= Beginning of Section =
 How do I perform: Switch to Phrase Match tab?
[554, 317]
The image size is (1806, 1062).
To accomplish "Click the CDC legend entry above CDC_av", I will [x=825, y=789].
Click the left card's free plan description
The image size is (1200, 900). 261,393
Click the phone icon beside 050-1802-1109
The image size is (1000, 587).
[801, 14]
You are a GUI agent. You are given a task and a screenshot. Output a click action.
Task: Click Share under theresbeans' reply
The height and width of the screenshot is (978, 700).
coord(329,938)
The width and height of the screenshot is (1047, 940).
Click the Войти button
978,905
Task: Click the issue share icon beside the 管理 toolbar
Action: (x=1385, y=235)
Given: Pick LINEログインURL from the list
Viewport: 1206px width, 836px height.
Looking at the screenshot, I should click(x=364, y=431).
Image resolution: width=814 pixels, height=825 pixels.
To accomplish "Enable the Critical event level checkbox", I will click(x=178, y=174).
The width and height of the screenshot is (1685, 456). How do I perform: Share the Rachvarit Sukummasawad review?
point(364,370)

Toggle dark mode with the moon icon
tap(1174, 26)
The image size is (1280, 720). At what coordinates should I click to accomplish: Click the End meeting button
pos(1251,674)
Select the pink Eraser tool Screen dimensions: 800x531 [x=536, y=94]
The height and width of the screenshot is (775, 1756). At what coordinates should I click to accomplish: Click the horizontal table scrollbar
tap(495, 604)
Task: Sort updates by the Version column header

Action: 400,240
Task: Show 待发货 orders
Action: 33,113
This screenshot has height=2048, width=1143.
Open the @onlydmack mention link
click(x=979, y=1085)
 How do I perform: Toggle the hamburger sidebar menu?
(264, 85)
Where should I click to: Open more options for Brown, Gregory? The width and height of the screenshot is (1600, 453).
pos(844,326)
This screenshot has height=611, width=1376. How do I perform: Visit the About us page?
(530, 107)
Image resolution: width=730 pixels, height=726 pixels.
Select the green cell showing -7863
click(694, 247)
= End of Section =
* Prompt
Every line of the listing should be repeated exactly.

* Expected answer
 How do I perform: Switch to Phrase Match tab?
[554, 317]
The image size is (1806, 1062).
To accomplish "Click the CDC legend entry above CDC_av", I will [x=825, y=789].
Click the left card's free plan description
The image size is (1200, 900). 261,393
Click the phone icon beside 050-1802-1109
The image size is (1000, 587).
[801, 14]
You are a GUI agent. You are given a task and a screenshot. Output a click action.
Task: Click Share under theresbeans' reply
The height and width of the screenshot is (978, 700).
coord(329,938)
The width and height of the screenshot is (1047, 940).
Click the Войти button
978,905
Task: Click the issue share icon beside the 管理 toolbar
Action: (x=1385, y=235)
Given: Pick LINEログインURL from the list
Viewport: 1206px width, 836px height.
Looking at the screenshot, I should click(x=364, y=431).
Image resolution: width=814 pixels, height=825 pixels.
To accomplish "Enable the Critical event level checkbox", I will click(x=178, y=174).
The width and height of the screenshot is (1685, 456). How do I perform: Share the Rachvarit Sukummasawad review?
point(364,370)

Toggle dark mode with the moon icon
tap(1174, 26)
The image size is (1280, 720). At what coordinates should I click to accomplish: Click the End meeting button
pos(1251,674)
Select the pink Eraser tool Screen dimensions: 800x531 [x=536, y=94]
The height and width of the screenshot is (775, 1756). At what coordinates should I click to accomplish: Click the horizontal table scrollbar
tap(495, 604)
Task: Sort updates by the Version column header

Action: 400,240
Task: Show 待发货 orders
Action: 33,113
This screenshot has height=2048, width=1143.
Open the @onlydmack mention link
click(x=979, y=1085)
 How do I perform: Toggle the hamburger sidebar menu?
(264, 85)
Where should I click to: Open more options for Brown, Gregory? The width and height of the screenshot is (1600, 453).
pos(844,326)
This screenshot has height=611, width=1376. How do I perform: Visit the About us page?
(530, 107)
Image resolution: width=730 pixels, height=726 pixels.
Select the green cell showing -7863
click(694, 247)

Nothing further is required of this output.